**EXERCISE AIM:** Pick out every line in the listing that contains the word "should".

**MATERIAL FOR THIS TASK:**

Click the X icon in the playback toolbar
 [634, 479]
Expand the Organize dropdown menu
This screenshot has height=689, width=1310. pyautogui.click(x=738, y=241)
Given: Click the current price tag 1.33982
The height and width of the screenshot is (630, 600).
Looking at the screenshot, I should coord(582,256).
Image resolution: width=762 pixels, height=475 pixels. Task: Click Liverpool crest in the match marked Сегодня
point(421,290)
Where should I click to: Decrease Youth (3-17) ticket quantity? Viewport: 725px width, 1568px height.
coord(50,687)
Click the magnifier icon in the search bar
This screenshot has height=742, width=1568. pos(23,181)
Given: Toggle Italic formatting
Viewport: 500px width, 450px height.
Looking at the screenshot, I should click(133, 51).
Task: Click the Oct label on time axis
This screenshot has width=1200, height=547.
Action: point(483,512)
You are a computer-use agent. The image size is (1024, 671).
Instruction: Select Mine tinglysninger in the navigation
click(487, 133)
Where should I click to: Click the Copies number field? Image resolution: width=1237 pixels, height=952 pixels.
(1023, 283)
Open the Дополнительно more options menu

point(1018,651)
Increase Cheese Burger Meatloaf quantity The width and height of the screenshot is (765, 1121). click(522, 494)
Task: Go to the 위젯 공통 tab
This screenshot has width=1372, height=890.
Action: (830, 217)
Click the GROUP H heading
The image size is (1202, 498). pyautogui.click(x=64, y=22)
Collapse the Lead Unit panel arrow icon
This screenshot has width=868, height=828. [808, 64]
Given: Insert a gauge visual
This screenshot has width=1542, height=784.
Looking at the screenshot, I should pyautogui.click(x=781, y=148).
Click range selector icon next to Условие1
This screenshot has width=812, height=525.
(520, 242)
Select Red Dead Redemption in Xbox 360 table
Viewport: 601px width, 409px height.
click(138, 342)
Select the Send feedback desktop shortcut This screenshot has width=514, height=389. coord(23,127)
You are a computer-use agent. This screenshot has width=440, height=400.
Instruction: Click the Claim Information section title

**EXPECTED ANSWER:**
Looking at the screenshot, I should coord(582,256).
Where should I click to: Decrease Youth (3-17) ticket quantity? Viewport: 725px width, 1568px height.
Looking at the screenshot, I should click(133, 51).
Where should I click to: Click the Copies number field? Image resolution: width=1237 pixels, height=952 pixels.
Looking at the screenshot, I should pyautogui.click(x=781, y=148).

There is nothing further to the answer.